A happy new year to all members and thanks for the work in the past.

Again I read here that there is a need for a more completed simulator.
As I wrote a long time ago (last summer I think) I have reimplemented
simulavr in c++ and added some functionality which is actually requested 
in this thread here. So I offer my work again here and give you a actual
of my work, if the team is interested in :-)

"Theodore A. Roth" wrote:
> On Thu, 25 Dec 2003, Bill wrote:
> >
> > >>It seems the first thing to think about is what the design goals are:
> > >>
> > >>A.) For me, I'd say that there must be a way to synchronize the
> > >>simulated hardware with simulAVR.

Yes, I agree. If we have external hardware like memories or lcd or uarts
we must have a
way to transfer the logic pin values in a synchronous way. 
This is implemented in my version of simulavr.

> > >> At least the internal interrupt should
> > >>be supported (not I/O related, per se, but the concept of time should be
> > >>supported across the I/O interface in both directions)

Allready done in my c++ implementation.

> > >>
> > >>
> > >
> > >Why would time need to be sent in either direction? In a real application,
> > >time is not shared unless you have multiple devices running off of a single
> > >crystal.

No! What is with lcd or uarts. The external uarts need a synchronous
data transfer here.
There is no distributed clock which can be used to do an external
synchronisation.
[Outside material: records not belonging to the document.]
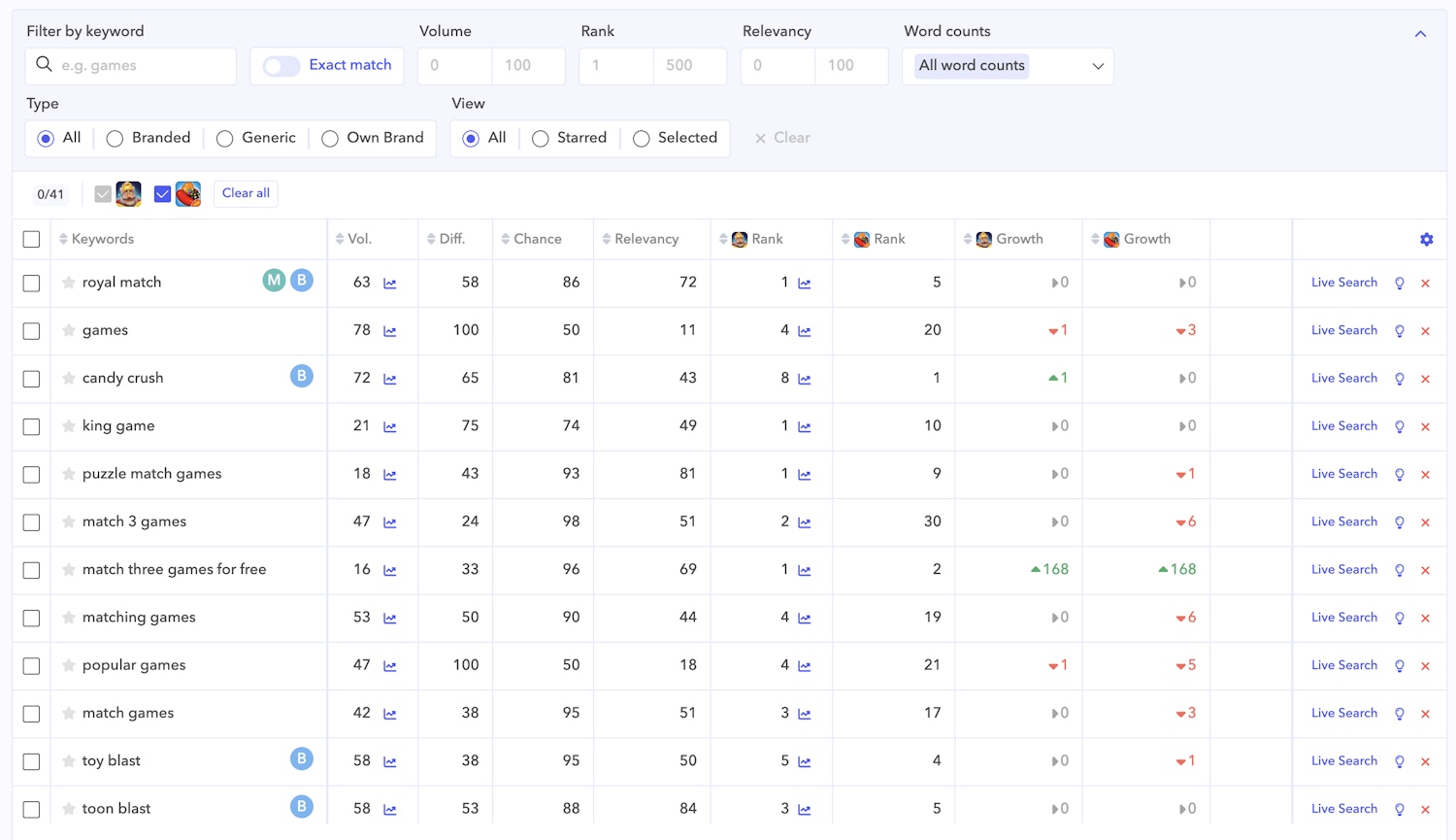The height and width of the screenshot is (840, 1456).
Task: Click lightbulb icon in 'puzzle match games' row
Action: (1399, 475)
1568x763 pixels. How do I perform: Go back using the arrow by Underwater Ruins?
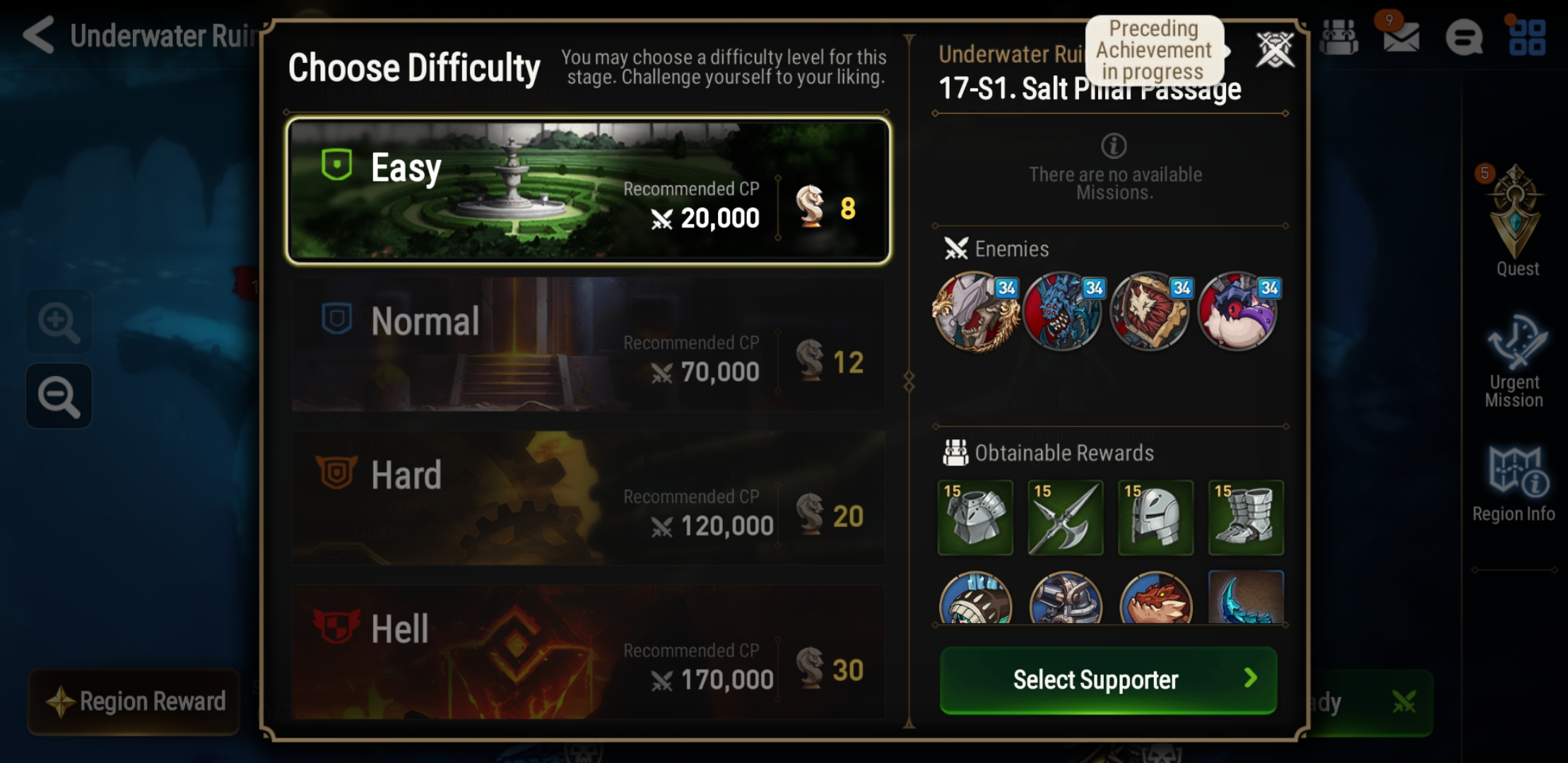[x=39, y=35]
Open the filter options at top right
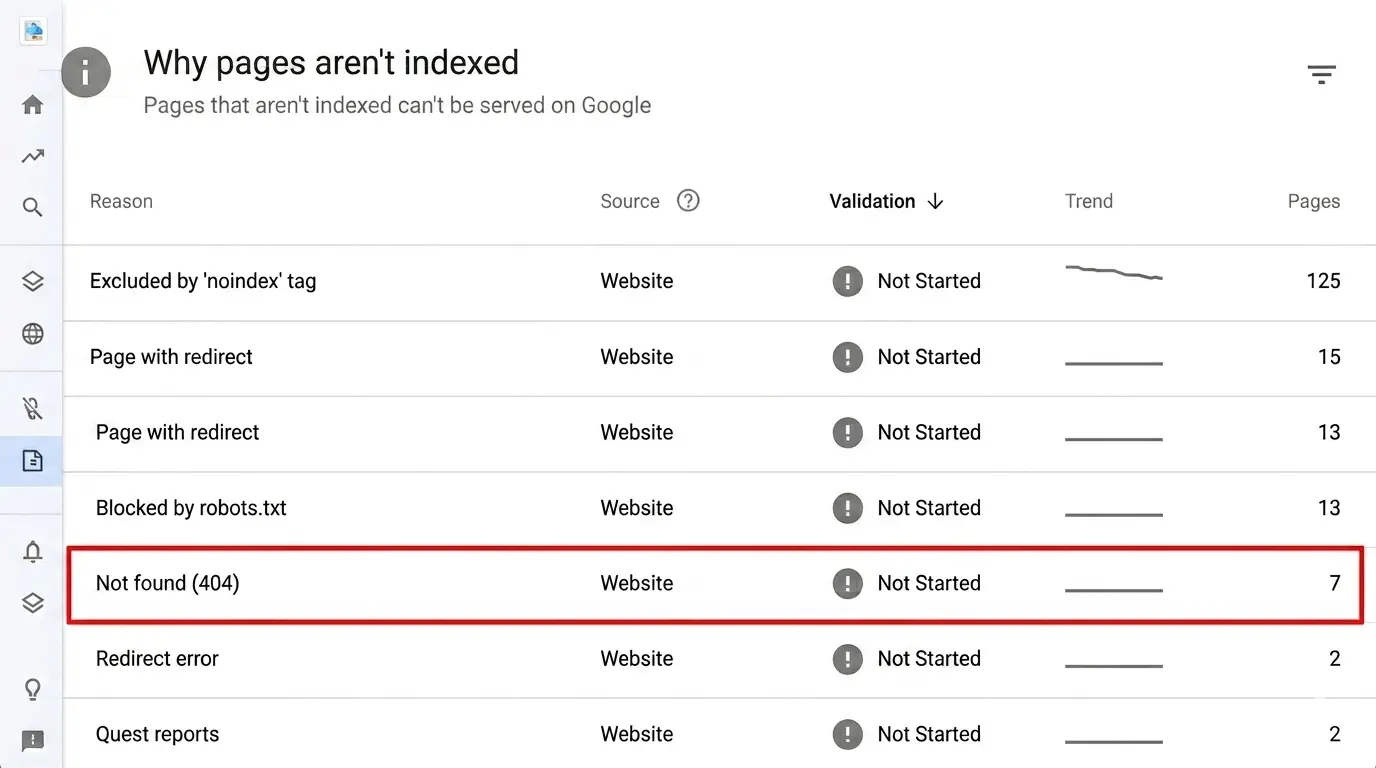The width and height of the screenshot is (1376, 768). pyautogui.click(x=1322, y=74)
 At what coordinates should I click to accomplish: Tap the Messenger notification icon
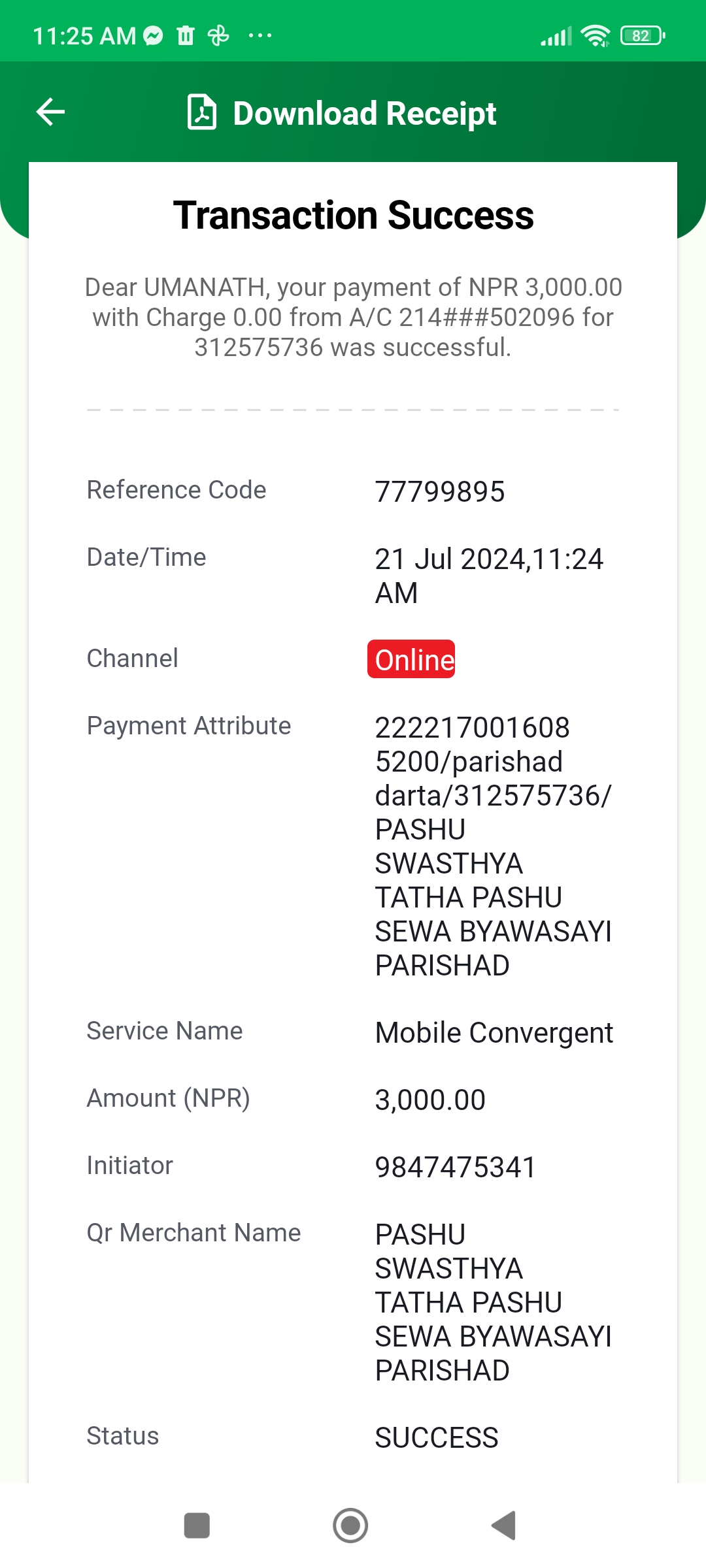click(x=154, y=35)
So the time
is the only way to give the correct data to/from external device. How we
are able
to get the ready flag from lcd? It needs 20-50 usec for each char. So
how should this be simulated
if we have no synchronous way for data exchange?

> > >
> > >At most, I think that the sim may sent a clock tick count out the 
> > >interface.
> > >In that case, the external hook can examine the count and see if it needs 
> > >to
> > >update it's value. I can see that being useful.
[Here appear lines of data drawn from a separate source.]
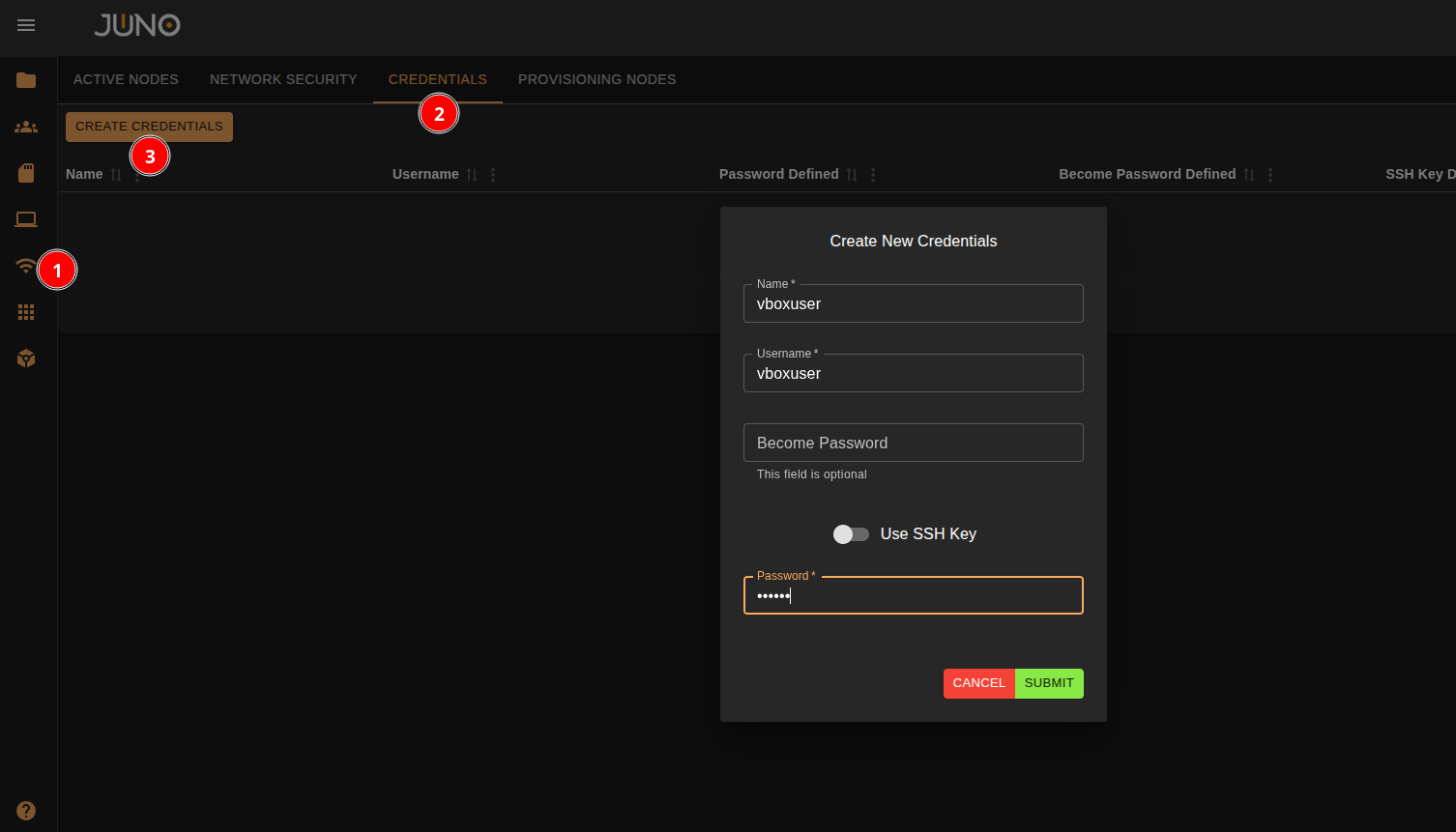Open the Password Defined column options menu
This screenshot has width=1456, height=832.
873,175
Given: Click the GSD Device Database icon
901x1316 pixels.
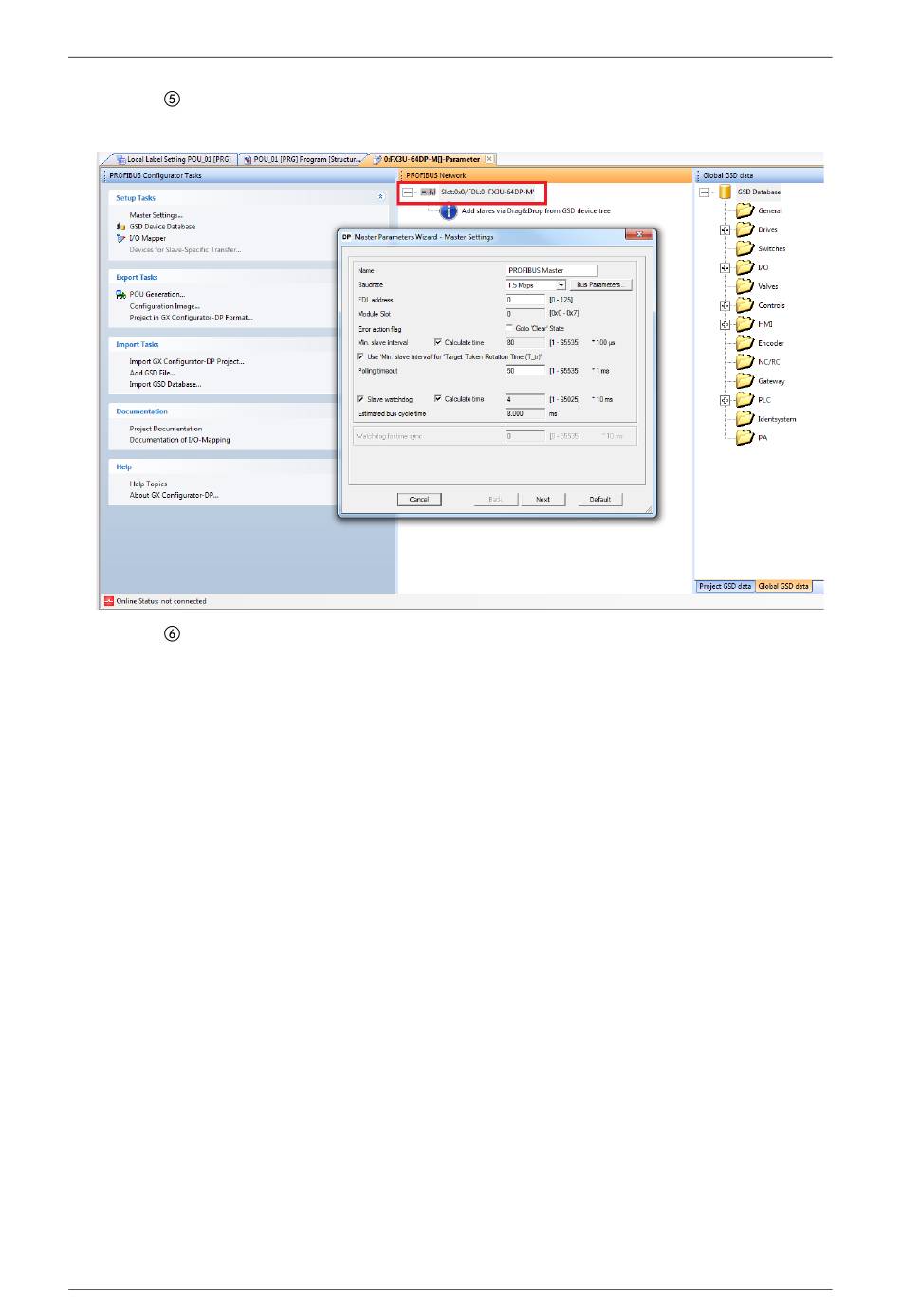Looking at the screenshot, I should [x=120, y=227].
My solutions is very simple. I have a list of simulated devices. After a
step the device
returns the next time for a step. The sceduler handles a list which
holds the times.
this list is sorted and so only the needed steps are done. That is
simple and
usefull I think. And the best: It allready works :-)

> > >
> > >Do you have an example of a case where the hook would need to pass clock
> > >info back?

Yes, see above.
> >
> > It's not a big concern of mine, and I don't have concrete ideas yet of
> > how to work with these concerns...perhaps my whole concept is
> > out-of--whack, it's not something I have much experience with yet, but I
> > don't see how simulated hardware can be time-independent from simulavr
> > in useful dynamic-control type systems simulations.... I'm thinking of
> > an inverted 1-(or is it 2?) dimensional inverted pendulum, for example.
> Ok, I don't think it will be too hard to pass time in both directions. It
> probably just means adding another function argument.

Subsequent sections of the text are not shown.